TEXT EXCERPT:

What’s in a name?


Weekday of Christmas Time
The Most Holy Name of Jesus
3 January 2026

What’s in a name?

In our culture,
names are often chosen because they sound nice,
or because they carry family significance.
But in the world of the Bible
—and especially in the Jewish world of Jesus—
names were never accidental.

A name revealed identity.
A name spoke destiny.
A name told you who someone was and what God was doing through them.

So when the Church pauses to honor the Holy Name of Jesus, she is not focusing on a word we say, but on a reality we live.

The name Jesus is the Greek form of the Hebrew Yeshua—which means “The Lord saves.” Every time His name is spoken, a confession is made. Not just about who He is, but about what God is doing.

That is why the Collect today asks that we may find protection and salvation in the name of Jesus. In Scripture, the “name” of God represents His presence, His power, His faithfulness. To call on the name of the Lord is to entrust oneself to who God truly is.

That meaning comes alive in today’s Gospel.

John the Baptist looks at Jesus and does not call Him teacher, rabbi, or miracle worker. He gives Him a name that would have stopped every Jewish listener in their tracks:

“Behold, the Lamb of God, who takes away the sin of the world.”

This is not poetic imagery. It is sacrificial language.

STORED ROWS:
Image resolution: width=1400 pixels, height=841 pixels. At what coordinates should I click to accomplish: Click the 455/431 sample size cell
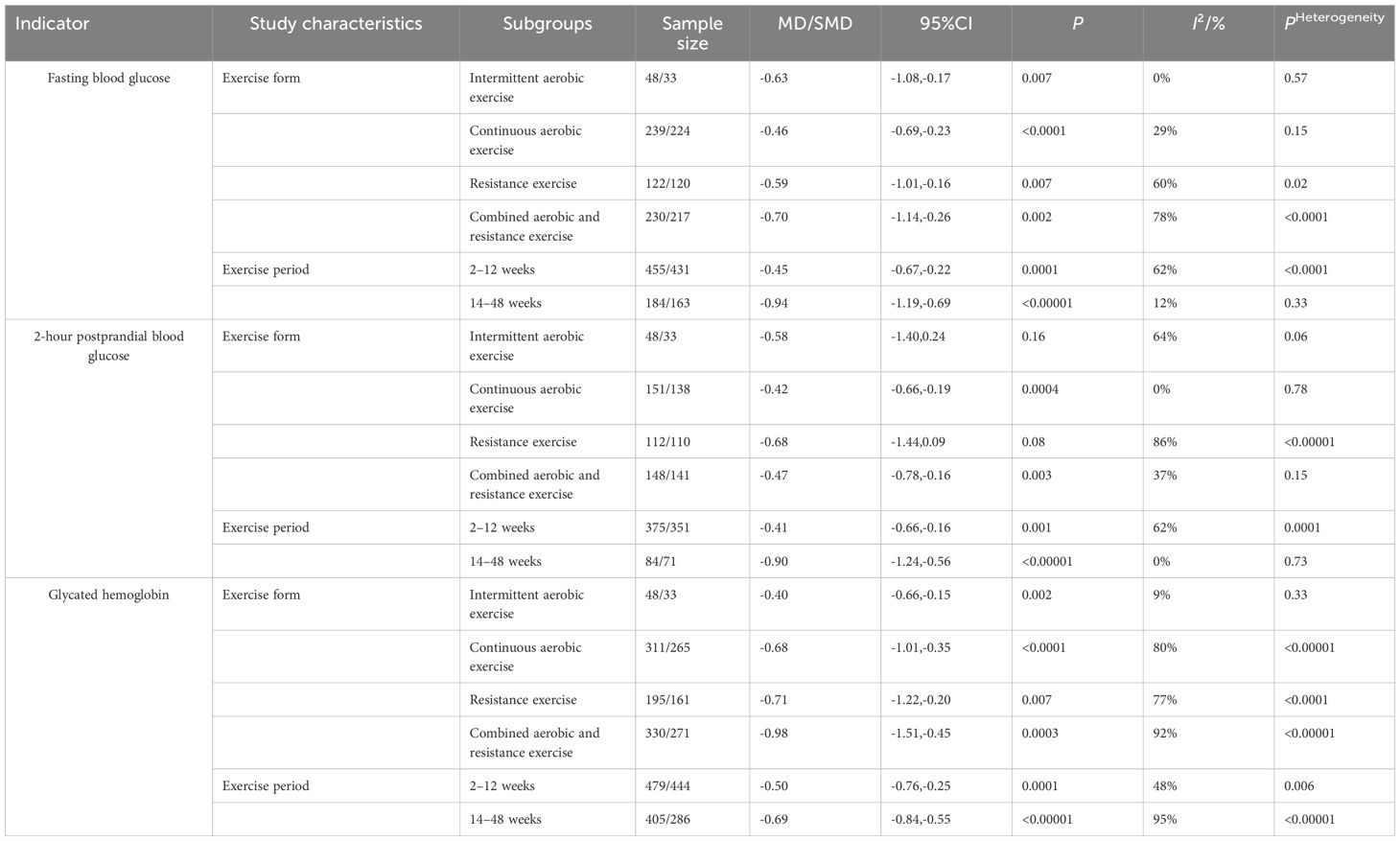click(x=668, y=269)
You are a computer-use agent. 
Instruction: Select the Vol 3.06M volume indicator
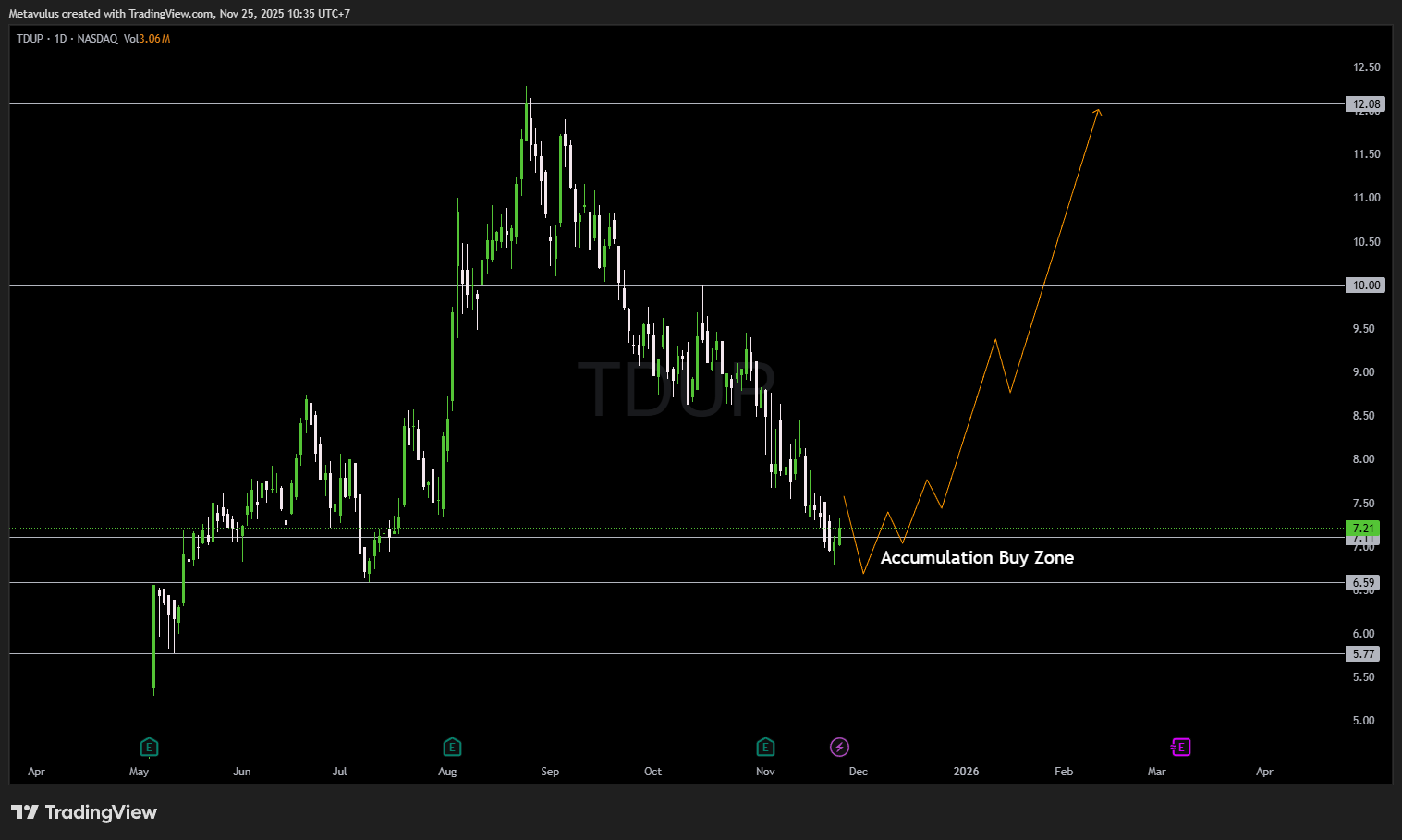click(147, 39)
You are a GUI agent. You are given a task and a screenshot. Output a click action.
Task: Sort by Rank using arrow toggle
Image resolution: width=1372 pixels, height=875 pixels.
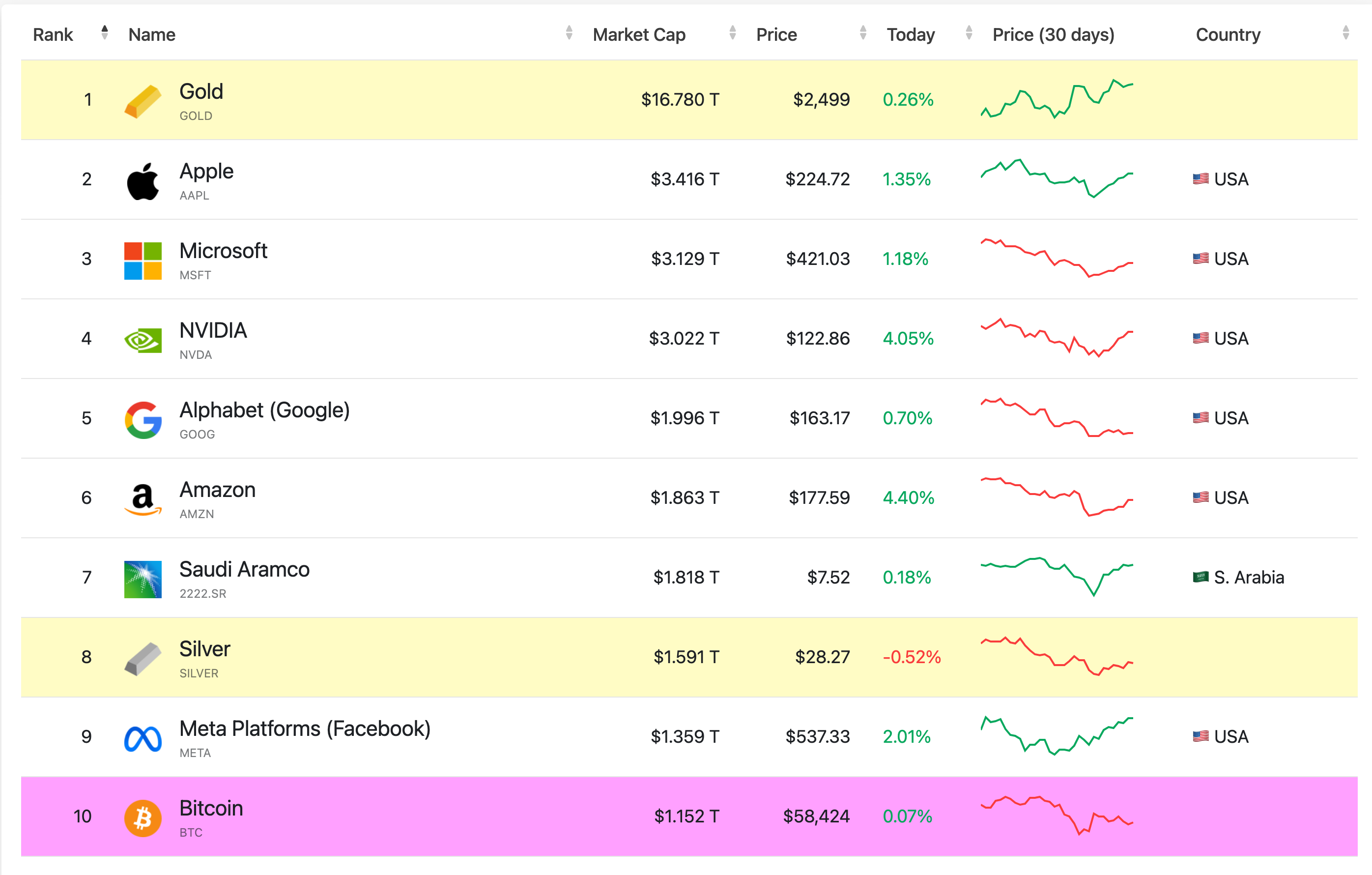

STATED GOAL 1: Translate this sentence from the homily on the Holy Name of Jesus into Spanish: "In Scripture, the “name” of God represents His presence, His power, His faithfulness."
STATED GOAL 2: Extend the homily on the Holy Name of Jesus, picking up right after its final sentence, "It is sacrificial language."

TASK OUTPUT 1: En las Escrituras, el «nombre» de Dios representa su presencia, su poder, su fidelidad.

TASK OUTPUT 2:
For Israel, the lamb meant deliverance. The Passover lamb marked the night when death passed over God’s people and freedom began. The daily lamb in the Temple bore the hopes and sins of the nation. By naming Jesus this way, John is saying something astonishing: this man is where salvation will happen.

And notice something important: John’s recognition of Jesus comes before the Cross, before the Resurrection, before the Church understands fully what will unfold. This is faith seeing more than circumstances allow.

That is what a name does in Scripture—it reveals God’s purpose even before it is fully visible.

The First Letter of John helps us understand what that name now means for us.

John tells us that those who are born of God do not remain the same. To bear God’s name is to share God’s life. “See what love the Father has bestowed on us, that we may be called children of God. Yet so we are.”

This is not symbolic language. It is identity language.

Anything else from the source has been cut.